(Dataset entries)

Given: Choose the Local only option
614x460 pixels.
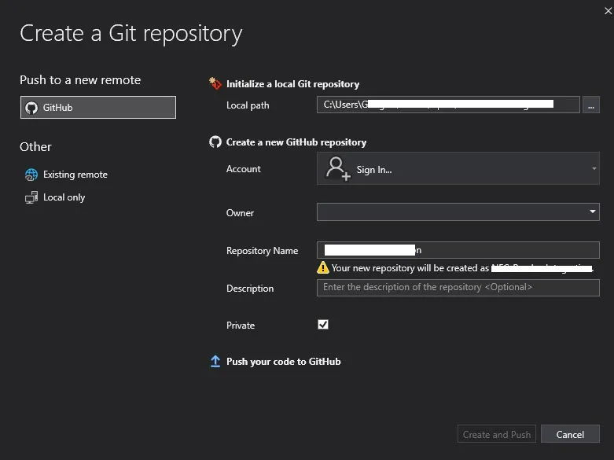Looking at the screenshot, I should [x=64, y=197].
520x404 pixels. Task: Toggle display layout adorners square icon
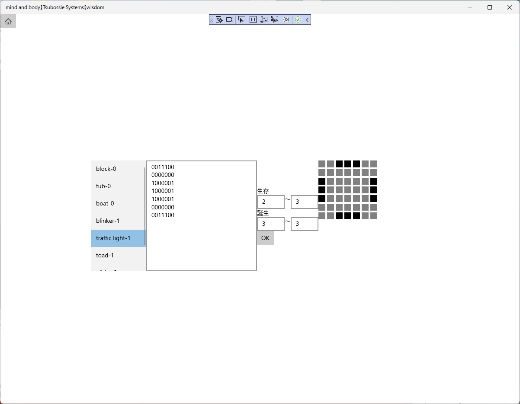pos(253,19)
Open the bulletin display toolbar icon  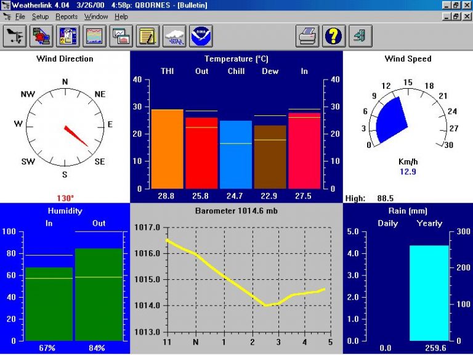tap(68, 36)
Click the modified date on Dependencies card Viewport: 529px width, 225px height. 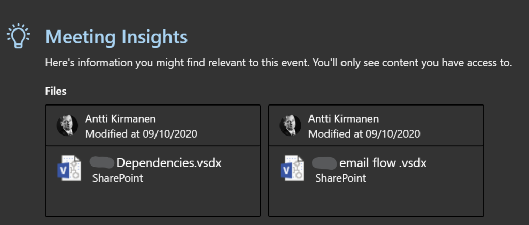pyautogui.click(x=142, y=134)
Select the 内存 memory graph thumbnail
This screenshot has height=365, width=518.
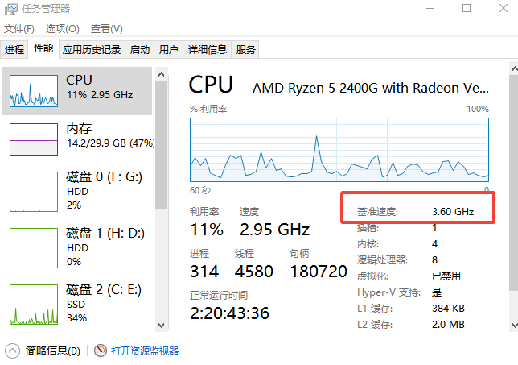point(34,139)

YOUR OBJECTIVE: From the line containing "Select the 内存 memory graph thumbnail" to the last line of the entries, copy every line exactly, including both ends, and leave out the pictures.

ANSWER BELOW:
Select the 内存 memory graph thumbnail
This screenshot has height=365, width=518.
point(34,139)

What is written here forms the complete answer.